Work order →
Give the lines below again, exactly as they stand, and leave out the images.

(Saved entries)
* * * * * * *
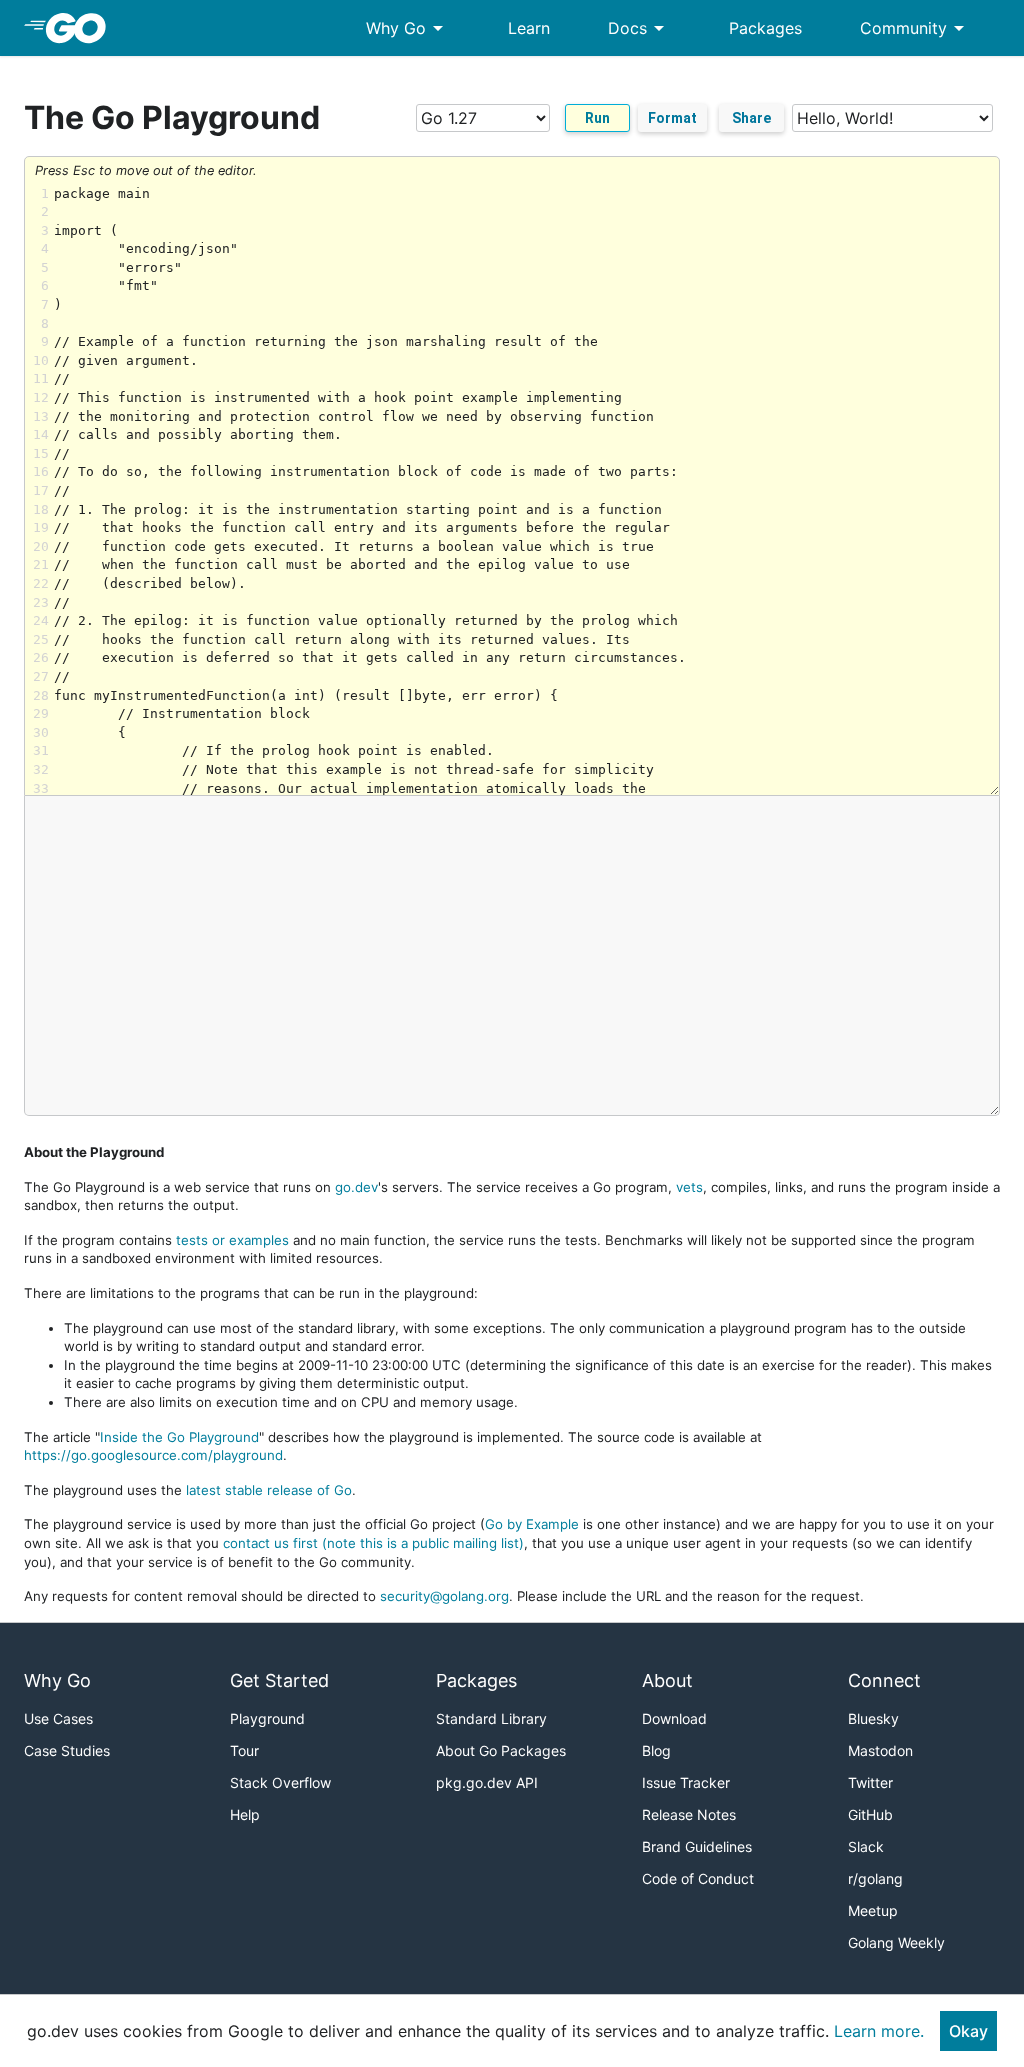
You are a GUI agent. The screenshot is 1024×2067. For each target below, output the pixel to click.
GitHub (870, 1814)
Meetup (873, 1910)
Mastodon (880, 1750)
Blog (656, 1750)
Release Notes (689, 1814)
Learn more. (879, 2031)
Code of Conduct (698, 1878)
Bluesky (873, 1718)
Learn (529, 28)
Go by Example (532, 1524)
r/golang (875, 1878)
* * * * * * *
Final answer →
You are a GUI agent. The screenshot is 1024×2067. For each target below, output the pixel to click.
GitHub (870, 1814)
Meetup (873, 1910)
Mastodon (880, 1750)
Blog (656, 1750)
Release Notes (689, 1814)
Learn more. (879, 2031)
Code of Conduct (698, 1878)
Bluesky (873, 1718)
Learn (529, 28)
Go by Example (532, 1524)
r/golang (875, 1878)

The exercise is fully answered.